INSTRUCTIONS TO FOLLOW →
Locate each line in the material that contains the word "element" and copy those lines, treating uppercase and lowercase as different.

Item position entries
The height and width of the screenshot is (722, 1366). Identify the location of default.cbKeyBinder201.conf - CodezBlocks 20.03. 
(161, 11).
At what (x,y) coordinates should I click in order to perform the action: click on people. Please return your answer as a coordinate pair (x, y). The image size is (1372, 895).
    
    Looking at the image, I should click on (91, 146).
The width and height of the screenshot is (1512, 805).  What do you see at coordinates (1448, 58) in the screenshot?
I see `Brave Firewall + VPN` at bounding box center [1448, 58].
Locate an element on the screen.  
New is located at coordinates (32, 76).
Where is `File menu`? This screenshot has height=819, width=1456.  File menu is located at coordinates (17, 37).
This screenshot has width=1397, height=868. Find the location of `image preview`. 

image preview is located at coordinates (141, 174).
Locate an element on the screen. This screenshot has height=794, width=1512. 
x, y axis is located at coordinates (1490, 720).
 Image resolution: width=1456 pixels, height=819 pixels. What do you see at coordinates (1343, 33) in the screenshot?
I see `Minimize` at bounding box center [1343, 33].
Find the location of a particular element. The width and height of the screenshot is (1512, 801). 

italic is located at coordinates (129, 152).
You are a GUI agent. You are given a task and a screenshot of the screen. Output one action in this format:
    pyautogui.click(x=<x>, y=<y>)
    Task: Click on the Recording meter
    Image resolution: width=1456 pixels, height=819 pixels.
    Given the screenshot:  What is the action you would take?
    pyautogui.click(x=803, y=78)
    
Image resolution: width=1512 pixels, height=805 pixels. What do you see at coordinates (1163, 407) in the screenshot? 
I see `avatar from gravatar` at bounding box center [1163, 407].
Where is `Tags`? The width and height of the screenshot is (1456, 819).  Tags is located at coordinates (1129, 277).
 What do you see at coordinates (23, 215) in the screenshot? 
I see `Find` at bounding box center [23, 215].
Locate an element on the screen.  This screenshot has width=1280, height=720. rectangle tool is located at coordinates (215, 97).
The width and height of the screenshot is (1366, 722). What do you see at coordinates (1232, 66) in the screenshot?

OUTPUT →
Locate an element on the screen.  
Locate an element on the screen. This screenshot has height=794, width=1512. 
Find the location of a particular element. The width and height of the screenshot is (1512, 801). 
Locate an element on the screen.  This screenshot has width=1280, height=720. rectangle tool is located at coordinates (215, 97).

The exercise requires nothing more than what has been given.